[Entries taken from a collection]
__________________________________________________

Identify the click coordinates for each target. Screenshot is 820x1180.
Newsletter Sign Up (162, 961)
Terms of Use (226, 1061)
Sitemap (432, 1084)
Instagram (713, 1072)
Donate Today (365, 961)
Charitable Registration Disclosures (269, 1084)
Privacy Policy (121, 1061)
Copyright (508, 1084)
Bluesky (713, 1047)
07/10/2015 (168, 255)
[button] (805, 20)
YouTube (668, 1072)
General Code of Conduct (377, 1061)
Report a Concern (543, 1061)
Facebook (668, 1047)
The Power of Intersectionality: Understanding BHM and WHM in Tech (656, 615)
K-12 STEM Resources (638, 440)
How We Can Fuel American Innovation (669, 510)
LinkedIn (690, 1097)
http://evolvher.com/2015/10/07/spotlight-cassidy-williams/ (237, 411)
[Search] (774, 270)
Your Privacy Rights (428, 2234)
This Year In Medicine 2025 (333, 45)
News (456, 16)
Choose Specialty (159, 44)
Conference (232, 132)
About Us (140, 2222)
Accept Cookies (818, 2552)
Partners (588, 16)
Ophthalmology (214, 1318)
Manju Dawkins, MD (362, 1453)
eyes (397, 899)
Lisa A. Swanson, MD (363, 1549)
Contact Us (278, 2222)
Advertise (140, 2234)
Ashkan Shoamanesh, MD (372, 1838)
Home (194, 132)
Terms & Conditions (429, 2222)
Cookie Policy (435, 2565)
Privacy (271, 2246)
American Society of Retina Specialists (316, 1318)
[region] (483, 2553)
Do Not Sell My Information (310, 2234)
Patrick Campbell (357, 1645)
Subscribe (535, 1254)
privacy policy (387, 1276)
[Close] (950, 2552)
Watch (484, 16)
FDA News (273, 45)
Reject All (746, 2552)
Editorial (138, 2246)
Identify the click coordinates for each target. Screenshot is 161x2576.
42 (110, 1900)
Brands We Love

__________________________________________________

Count of lines with "click": please work it out for the entries above and give the number by itself.

◆ **Result**:
2